The age to join the reserves  
http://army.ca/forums/threads/118188.0


----------



## runormal (1 Apr 2015)

In my opinion you'd be better off skipping the reserves. Don't get me wrong, I'm a reservist, and I love it and would recommend it to anyone. However given how you want to go regforce directly after highschool I think it would make more sense to just apply to the reg force.

Its likely going to take 6months to a year for your application to get processed. Once your in the reserves it is going to take  1-2 years to be qualified, depending on your trade, your availability. Etc. Then you'll have to put in a component transfer, which isn't hard to do but it takes time. Likely somewhere in the ball park of 1-2 years but it could be longer than that.

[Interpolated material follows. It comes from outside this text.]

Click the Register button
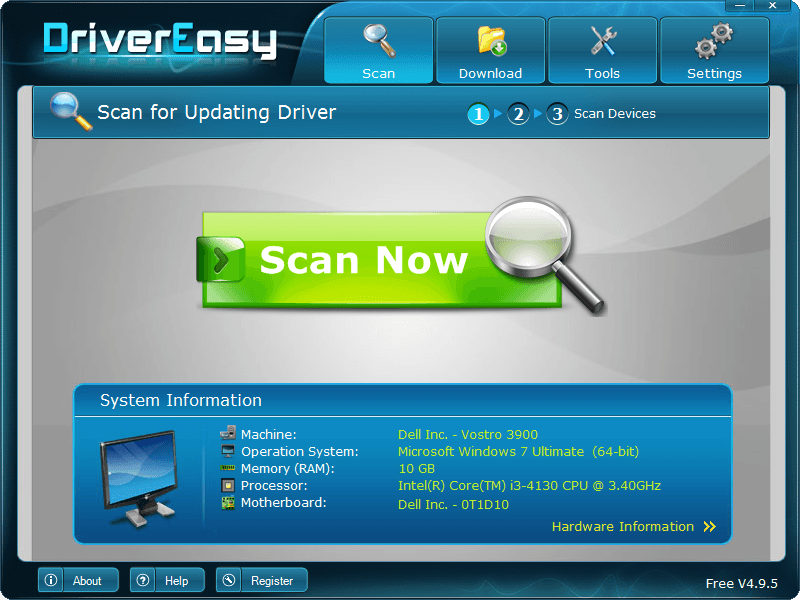This screenshot has height=600, width=800. coord(262,580)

Itd be faster just to apply straight for the reg force IMO.


----------



## Tyiskingg (1 Apr 2015)

I know there is no official answer but I wanted to know on average how long will it take if the occupation you applied for is hiring and doing direct entry.


----------



## Master Corporal Steven (1 Apr 2015)

Welcome to the “Ask a CAF Recruiter” section. The members tagged as “CAF Recruiter” are official Canadian Armed Forces recruiters. They will identify themselves with their rank, first name and the Forces.ca avatar. In order to best answer questions, there are some rules that need to be adhered to.

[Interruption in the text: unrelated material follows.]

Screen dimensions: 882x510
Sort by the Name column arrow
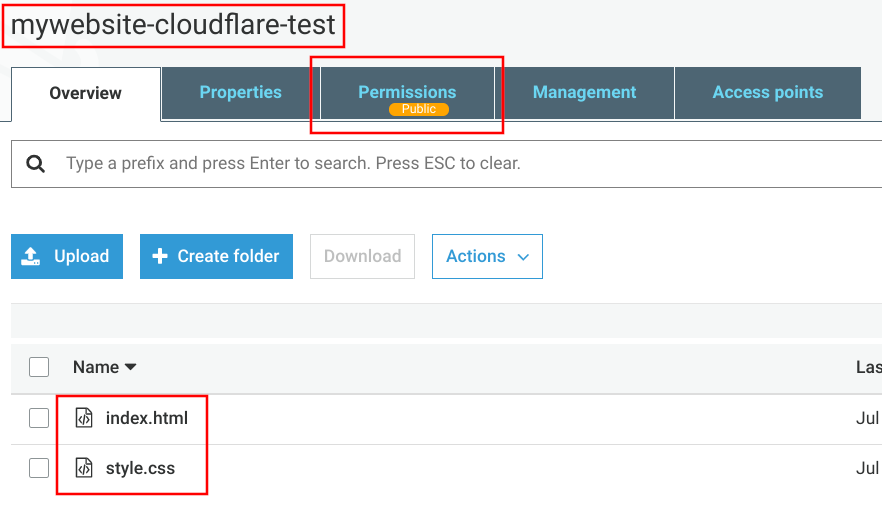(x=131, y=367)
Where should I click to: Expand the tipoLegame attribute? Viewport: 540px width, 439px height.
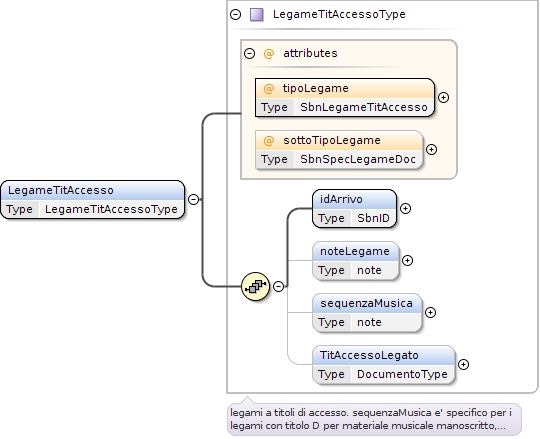pyautogui.click(x=443, y=97)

This section is for persons who have questions about joining the Canadian Armed Forces, occupations, different enrolment programs, and prerequisites. Much of the information can be found at Forces.ca, or the Recruiting FAQ and wiki section of this site. Before you ask a question, you should be searching the forum or the Forces.ca website for these answers.

*We will not answer questions about technical difficulties with the application process, or the website. We will not answer questions about difficulties contacting your recruiting centre or general inquires with regards to your current application or file.* These questions can be asked here: http://forces.ca/en/page/contactus-73


----------



## mariomike (1 Apr 2015)

Tyiskingg said:
			
		

> I know there is no official answer but I wanted to know on average how long will it take if the occupation you applied for is hiring and doing direct entry.

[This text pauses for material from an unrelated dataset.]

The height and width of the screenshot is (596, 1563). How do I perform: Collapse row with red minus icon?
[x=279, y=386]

SELECTION PROCESS ESTIMATE 
http://milnet.ca/forums/threads/118428.0.html

See Reply #1 and #2.


----------



## upandatom (1 Apr 2015)

runormal said:
			
		

> In my opinion you'd be better off skipping the reserves. Don't get me wrong, I'm a reservist, and I love it and would recommend it to anyone. However given how you want to go regforce directly after highschool I think it would make more sense to just apply to the reg force.
> 
> Its likely going to take 6months to a year for your application to get processed. Once your in the reserves it is going to take  1-2 years to be qualified, depending on your trade, your availability. Etc. Then you'll have to put in a component transfer, which isn't hard to do but it takes time. Likely somewhere in the ball park of 1-2 years but it could be longer than that.
> 
> Itd be faster just to apply straight for the reg force IMO.



I have to disagree, 
Let them Join the reserves, complete the Basic/QL3 in the reserves, graduate High school then go Reg. 
Not to knock the reserves, but sometimes you get on courses faster etc. 
For example I had an 18 year old on my PLQ, Reservist, just graduated High School, pretty switched on. He started going through the CT process about a month or two before the PLQ. He spent two months on the PLQ, and then was done the CT process two months after. 6 Months is not a long time if you can time it in properly. Hes now getting his leaf(or has) two years later, so a 22 Year old MCpl, yes he is a little wet behind the ears, but he has been successful in his career path thus far and is mature and responsible. 
Have to Figure, he could fully retire early to mid 40s. 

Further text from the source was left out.